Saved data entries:
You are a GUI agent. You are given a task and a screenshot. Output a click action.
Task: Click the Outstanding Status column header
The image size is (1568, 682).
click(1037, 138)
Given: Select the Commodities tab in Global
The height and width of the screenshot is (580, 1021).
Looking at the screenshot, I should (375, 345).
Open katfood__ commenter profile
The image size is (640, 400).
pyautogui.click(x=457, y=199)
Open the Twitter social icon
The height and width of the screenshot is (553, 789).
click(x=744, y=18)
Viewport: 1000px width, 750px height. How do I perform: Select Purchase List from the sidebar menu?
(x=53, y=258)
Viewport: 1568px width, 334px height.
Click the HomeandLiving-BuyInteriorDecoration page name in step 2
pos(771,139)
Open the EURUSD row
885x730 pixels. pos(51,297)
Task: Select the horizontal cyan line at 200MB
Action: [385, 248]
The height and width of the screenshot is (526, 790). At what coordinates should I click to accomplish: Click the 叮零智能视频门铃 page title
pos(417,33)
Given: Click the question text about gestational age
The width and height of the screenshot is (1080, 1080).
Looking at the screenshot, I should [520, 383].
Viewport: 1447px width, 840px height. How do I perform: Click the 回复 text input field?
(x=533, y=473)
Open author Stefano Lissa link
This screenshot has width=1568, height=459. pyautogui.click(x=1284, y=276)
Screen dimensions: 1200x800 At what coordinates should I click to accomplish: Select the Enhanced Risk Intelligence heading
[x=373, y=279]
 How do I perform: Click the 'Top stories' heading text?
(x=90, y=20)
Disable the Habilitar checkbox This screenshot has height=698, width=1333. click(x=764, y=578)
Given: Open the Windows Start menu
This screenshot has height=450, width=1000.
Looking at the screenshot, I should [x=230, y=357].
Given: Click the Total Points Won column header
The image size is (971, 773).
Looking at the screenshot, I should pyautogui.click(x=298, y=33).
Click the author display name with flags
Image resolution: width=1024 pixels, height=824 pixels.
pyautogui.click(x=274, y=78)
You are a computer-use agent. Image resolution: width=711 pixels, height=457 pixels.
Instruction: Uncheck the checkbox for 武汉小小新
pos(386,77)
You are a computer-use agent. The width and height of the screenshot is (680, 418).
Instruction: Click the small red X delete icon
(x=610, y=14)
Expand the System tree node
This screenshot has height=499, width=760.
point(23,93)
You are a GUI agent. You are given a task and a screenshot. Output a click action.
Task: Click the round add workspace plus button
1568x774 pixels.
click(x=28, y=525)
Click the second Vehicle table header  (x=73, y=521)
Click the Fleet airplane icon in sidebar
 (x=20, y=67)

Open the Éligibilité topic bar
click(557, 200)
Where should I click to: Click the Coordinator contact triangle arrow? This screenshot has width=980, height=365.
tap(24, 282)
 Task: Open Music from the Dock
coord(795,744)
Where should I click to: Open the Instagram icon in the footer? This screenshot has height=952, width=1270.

- _Activity_
Beginning with the top line of the data above, output every line exactly until the one that contains "Given: Open the Windows Start menu", and include that one too.

- _Response below_
You are a GUI agent. You are given a task and a screenshot. Output a click action.
Task: Click the Outstanding Status column header
The image size is (1568, 682).
click(1037, 138)
Given: Select the Commodities tab in Global
The height and width of the screenshot is (580, 1021).
Looking at the screenshot, I should (375, 345).
Open katfood__ commenter profile
The image size is (640, 400).
pyautogui.click(x=457, y=199)
Open the Twitter social icon
The height and width of the screenshot is (553, 789).
click(x=744, y=18)
Viewport: 1000px width, 750px height. How do I perform: Select Purchase List from the sidebar menu?
(x=53, y=258)
Viewport: 1568px width, 334px height.
Click the HomeandLiving-BuyInteriorDecoration page name in step 2
pos(771,139)
Open the EURUSD row
885x730 pixels. pos(51,297)
Task: Select the horizontal cyan line at 200MB
Action: [385, 248]
The height and width of the screenshot is (526, 790). At what coordinates should I click to accomplish: Click the 叮零智能视频门铃 page title
pos(417,33)
Given: Click the question text about gestational age
The width and height of the screenshot is (1080, 1080).
Looking at the screenshot, I should [520, 383].
Viewport: 1447px width, 840px height. How do I perform: Click the 回复 text input field?
(x=533, y=473)
Open author Stefano Lissa link
This screenshot has width=1568, height=459. pyautogui.click(x=1284, y=276)
Screen dimensions: 1200x800 At what coordinates should I click to accomplish: Select the Enhanced Risk Intelligence heading
[x=373, y=279]
 How do I perform: Click the 'Top stories' heading text?
(x=90, y=20)
Disable the Habilitar checkbox This screenshot has height=698, width=1333. click(x=764, y=578)
Given: Open the Windows Start menu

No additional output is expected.